Permintaan tersebut mengemuka menyusul informasi dari Kementerian Koordinator Bidang Perekonomian terkait hampir rampungnya perjanjian tarif resiprokal antara Indonesia dan Amerika Serikat.

Dalam skema yang tengah dibahas, kebijakan tarif nol persen baru diberikan kepada komoditas sumber daya alam berbasis tropis.

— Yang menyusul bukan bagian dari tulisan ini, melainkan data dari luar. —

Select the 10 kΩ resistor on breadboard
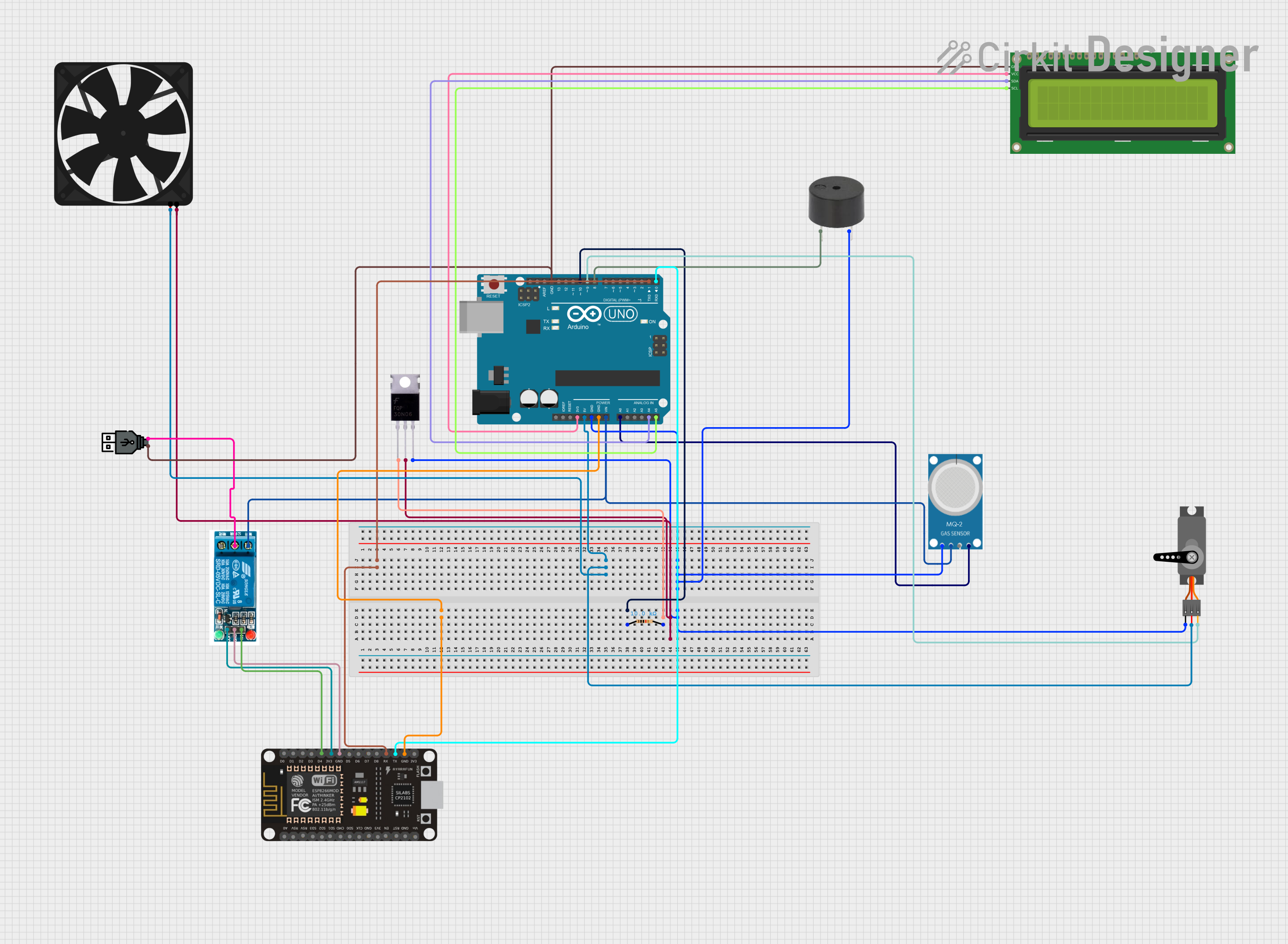This screenshot has height=944, width=1288. (645, 621)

Baca Juga: Amran Pasang Target Tinggi Panen Raya 2026, Serapan Beras Dipacu hingga 2,5 Juta Ton

Sementara itu, produk manufaktur seperti tekstil dan garmen masih dikenakan tarif resiprokal sebesar 19 persen. Kondisi ini dinilai berpotensi menekan daya saing industri tekstil nasional di pasar Amerika Serikat, yang selama ini menjadi salah satu tujuan ekspor utama.

Ketua Umum API Jemmy Kartiwa menyampaikan bahwa perbedaan perlakuan tarif tersebut perlu menjadi perhatian serius pemerintah. Menurutnya, industri tekstil dan garmen merupakan sektor padat karya yang menyerap jutaan tenaga kerja di dalam negeri.

“Selama detail teknis perjanjian ini masih dalam tahap finalisasi, kami berharap pemerintah terus memperjuangkan kepentingan industri padat karya nasional,” ujar Jemmy dalam keterangannya.

Baca Juga: Trump Murka Usai Serangan Drone Ukraina Bidik Kediaman Putin, Diplomasi Global Ikut Terancam

Ia menilai, tarif yang terlalu tinggi akan berdampak langsung pada harga jual produk Indonesia di pasar AS. Akibatnya, produk dalam negeri berisiko kalah bersaing dengan negara lain yang telah memperoleh fasilitas tarif lebih rendah atau bahkan bebas bea masuk.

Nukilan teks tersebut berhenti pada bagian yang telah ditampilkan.